__Görev A__.
Aşağıdaki mahkeme kararına göre şu soruları cevaplayın:
(i) İncelenen kararı hangi mahkeme vermiştir?
(ii) Davanın konusu nedir?
(iii) Ön inceleme hangi kanunun hangi maddesi uyarınca yapılmıştır?

__Metin alıntısı__.
>>>>>
Emsal Mahkeme Kararı Ankara Bölge Adliye Mahkemesi 22. Hukuk Dairesi 2021/758 E. 2023/1200 K. 28.09.2023 T.

Görüntülediğiniz mahkeme kararı henüz kesinleşmemiştir. Yararlı olması amacıyla eklenmiştir.

T.C. ANKARA BÖLGE ADLİYE MAHKEMESİ BAM 22. HUKUK DAİRESİ

T.C.
A N K A R A
B Ö L G E A D L İ Y E M A H K E M E S İ
22. H U K U K D A İ R E S İ

ESAS NO : 2021/758 (ESASTAN RET )
KARAR NO : 2023/1200
T Ü R K M İ L L E T İ A D I N A
İ S T İ N A F K A R A R I
BAŞKAN : … (…)
ÜYE : … (…)
ÜYE : … (…)
KATİP : … (…)
İNCELENEN KARARIN
MAHKEMESİ : ANKARA 5. ASLİYE TİCARET MAHKEMESİ
TARİHİ : 19/04/2021
ESAS-KARAR NO : 2021/36 E – 2021/328 K

DAVACI :
VEKİLİ :
DAVALI :
DAVANIN KONUSU : Alacak
KARAR TARİHİ : 28/09/2023
YAZILDIĞI TARİH : 17/10/2023

Taraflar arasında yukarıda bilgileri belirtilen kararın Dairemizce incelenmesi davacı vekili tarafından istenmiş, 6100 sayılı Hukuk Muhakemeleri Kanunu’nun 352. maddesi uyarınca, yapılan ön inceleme sonucu, istinaf dilekçesinin süresi içinde verildiği ve eksiklik bulunmadığı anlaşıldığından inceleme aşamasına geçilmiştir. İncelemenin dosya üzerinde yapılmasına karar verildi.
<<<<<
__Görev B__. Aşağıdaki satırlarda "Task: Click '...and" ifadesini içeren satırdan başlayıp satırların sonuna kadar uzanan bölümü, iki uç da dahil olmak üzere, "Sıra" ve "Satır" sütunlarıyla bir Markdown tablosu olarak biçimlendirin. Boş satırları tabloya almayın.

__Ham satırlar__.
>>>>>
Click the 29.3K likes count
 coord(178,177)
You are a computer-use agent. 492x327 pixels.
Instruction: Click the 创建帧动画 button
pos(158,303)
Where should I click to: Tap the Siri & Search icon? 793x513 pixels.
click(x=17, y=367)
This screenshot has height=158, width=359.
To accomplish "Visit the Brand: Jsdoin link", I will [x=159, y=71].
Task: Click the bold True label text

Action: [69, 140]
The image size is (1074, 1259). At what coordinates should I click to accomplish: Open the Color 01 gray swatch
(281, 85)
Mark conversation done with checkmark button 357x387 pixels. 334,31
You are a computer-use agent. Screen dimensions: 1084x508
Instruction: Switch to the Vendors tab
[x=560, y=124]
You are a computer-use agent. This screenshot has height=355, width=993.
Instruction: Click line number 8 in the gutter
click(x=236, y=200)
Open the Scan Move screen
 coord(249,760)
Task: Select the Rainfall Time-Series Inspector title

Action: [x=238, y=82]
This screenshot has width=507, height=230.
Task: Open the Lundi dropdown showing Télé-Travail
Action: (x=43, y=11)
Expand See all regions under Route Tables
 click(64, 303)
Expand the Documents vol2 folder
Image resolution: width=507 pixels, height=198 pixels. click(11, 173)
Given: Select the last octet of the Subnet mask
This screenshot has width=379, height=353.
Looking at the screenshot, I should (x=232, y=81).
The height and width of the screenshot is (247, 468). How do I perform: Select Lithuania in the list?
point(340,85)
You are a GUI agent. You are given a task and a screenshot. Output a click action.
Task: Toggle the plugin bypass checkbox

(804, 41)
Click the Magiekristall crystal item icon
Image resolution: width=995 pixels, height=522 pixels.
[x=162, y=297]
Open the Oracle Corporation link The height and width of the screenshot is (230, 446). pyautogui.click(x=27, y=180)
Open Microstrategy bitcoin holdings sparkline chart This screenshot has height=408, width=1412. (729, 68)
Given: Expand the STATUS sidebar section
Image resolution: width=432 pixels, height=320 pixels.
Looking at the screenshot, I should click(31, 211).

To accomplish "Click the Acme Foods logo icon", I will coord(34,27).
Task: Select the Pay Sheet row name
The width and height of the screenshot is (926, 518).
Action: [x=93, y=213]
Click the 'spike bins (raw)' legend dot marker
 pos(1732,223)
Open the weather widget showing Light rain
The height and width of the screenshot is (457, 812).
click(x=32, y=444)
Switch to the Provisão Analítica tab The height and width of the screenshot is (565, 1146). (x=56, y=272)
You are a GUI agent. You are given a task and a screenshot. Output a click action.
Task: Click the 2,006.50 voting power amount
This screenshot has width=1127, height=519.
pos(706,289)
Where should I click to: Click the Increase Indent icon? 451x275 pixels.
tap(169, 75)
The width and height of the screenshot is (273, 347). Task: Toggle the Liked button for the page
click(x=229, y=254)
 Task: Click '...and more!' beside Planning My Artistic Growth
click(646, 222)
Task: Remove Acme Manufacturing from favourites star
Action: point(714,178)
<<<<<
__Görevin cevabı A__.
(i) Ankara 5. Asliye Ticaret Mahkemesi.
(ii) Alacak.
(iii) 6100 sayılı Hukuk Muhakemeleri Kanunu'nun 352. maddesi uyarınca.

__Görevin cevabı B__.
| Sıra | Satır |
|---|---|
| 1 |  Task: Click '...and more!' beside Planning My Artistic Growth |
| 2 | click(646, 222) |
| 3 | Task: Remove Acme Manufacturing from favourites star |
| 4 | Action: point(714,178) |